EXERCISE DESCRIPTION: Output the full listing below exactly; the images stay out.

━━━━━━━━━━

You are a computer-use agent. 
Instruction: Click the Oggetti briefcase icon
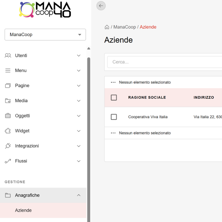(x=8, y=116)
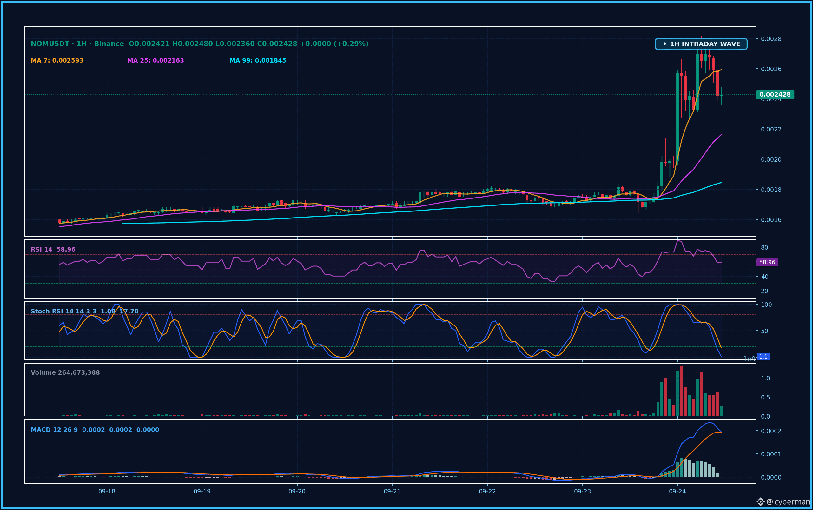This screenshot has height=510, width=813.
Task: Click the 09-24 date axis label
Action: pos(677,491)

━━━━━━━━━━

FINISHED EXERCISE:
You are a computer-use agent. 
Instruction: Click the Oggetti briefcase icon
(x=8, y=116)
This screenshot has height=510, width=813.
Task: Click the 09-24 date axis label
Action: pos(677,491)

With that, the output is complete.